SAD, like other types of depression, is a complicated disorder caused by a variety of variables, including your environment and genetics. What exactly happens in the body to cause SAD is unknown, but the basic hypothesis is that seasonal variations might disturb the body’s circadian clock, impacting sleep, mood, and hormone control.
Those who live farther from the equator see a bigger variation in the quantity of daylight between the summer and the winter, which contributes to SAD (summer days are long, while winter days are short). The change in sunshine hours from summer to winter might throw your biological clock off.
The biological clock in our bodies informs us when to wake up and when to sleep. It also helps to regulate numerous chemicals and hormones that affect sleep, emotions, and other things.
Our biological clocks rely on light to function normally—when it’s light outside, the body is supposed to be awake, and when it goes dark, it’s time to sleep. Winter’s shorter sunshine hours can throw this rhythm off. ⁸
Disruption of the body’s biological clock can set off a cascade of negative reactions in the body that may contribute to SAD, including:
- A chemical imbalance in the brain, such as serotonin. Changes in how the brain makes and uses serotonin, a neurotransmitter that helps control your mood, are thought to be linked to all types of depression. That is why many commonly used antidepressant drugs function by boosting the amount of serotonin accessible for usage by the brain. Seasonal variations may cause serotonin abnormalities in SAD patients.

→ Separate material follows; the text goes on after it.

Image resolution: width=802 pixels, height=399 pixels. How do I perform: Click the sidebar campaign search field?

- Melatonin synthesis in the body changes. In response to darkness, the body creates melatonin, a hormone that governs sleep. Light exposure normally suppresses melatonin release from the pineal gland. Winter’s shorter daylight hours may cause symptoms such as weariness and oversleeping due to melatonin fluctuations. ²
- Inadequate vitamin D intake. Our bodies produce vitamin D when we are exposed to sunlight. The sun provides the majority of the vitamin D that humans require. Vitamin D levels may fall over the winter as the days become shorter. Individuals suffering from SAD are more prone to have low vitamin D levels. Lower levels of vitamin D have also been linked to possible reduced mood and energy, although larger trials are needed to demonstrate that vitamin D can be used as an antidepressant. ²
Individuals who dislike the cold air and overcast, windy days of winter should be aware that research indicates that SAD is unrelated to temperature, snowfall, or cloud cover.
SAD Treatment Options
Living with SAD can be challenging, but there are things you can do to help yourself.

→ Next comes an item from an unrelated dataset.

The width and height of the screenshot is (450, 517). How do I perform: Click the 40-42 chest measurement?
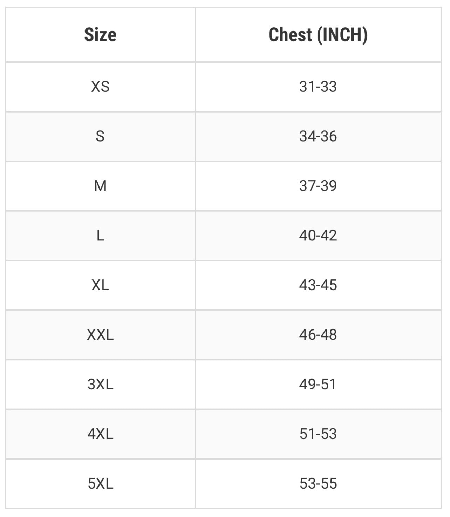[318, 236]
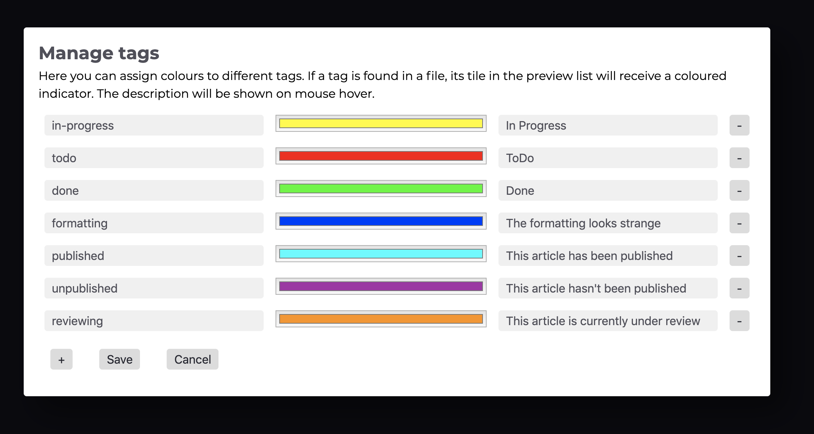This screenshot has height=434, width=814.
Task: Remove the in-progress tag row
Action: tap(739, 125)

- Light, especially natural light, can have a profound effect on your mood. If feasible, spend some time outdoors every day, and keep your curtains open as much as possible. Avoid sitting in dark or dimly light rooms. Use lighting and mirrors to illuminate extremely dark areas.
- Some individuals find it useful to utilize a lightbox, which is a customized bulb that simulates natural light. Consult your physician before using one, especially if you have eye or skin conditions.
- Physical activity and time spent in green places are beneficial for everyone’s mental health. Physical activity can improve your self-esteem, concentration, and sleep, and make you feel better overall.
- Prepare for harsh times. For instance, if you know you won’t have the energy to cook, you may freeze meals or ensure you have time to relax or go to bed early.
- Changing your perspective on winter may prove beneficial. According to research, reframing how we see stressful events can significantly improve our ability to cope with them. Consider the things you appreciate about winter, such as cooking comfort food, huddling under a blanket, wandering through crunchy leaves, and visiting Christmas markets.
In conclusion, SAD is a treatable and tolerable disorder that affects a large number of people. Individuals can successfully control their symptoms and enhance their overall well-being with correct diagnosis and treatment, allowing them to live healthy and productive lives. Contact a doctor or a mental health expert if you continue to deal with mental problems such as SAD, depression, anxiety, or bipolar disorder.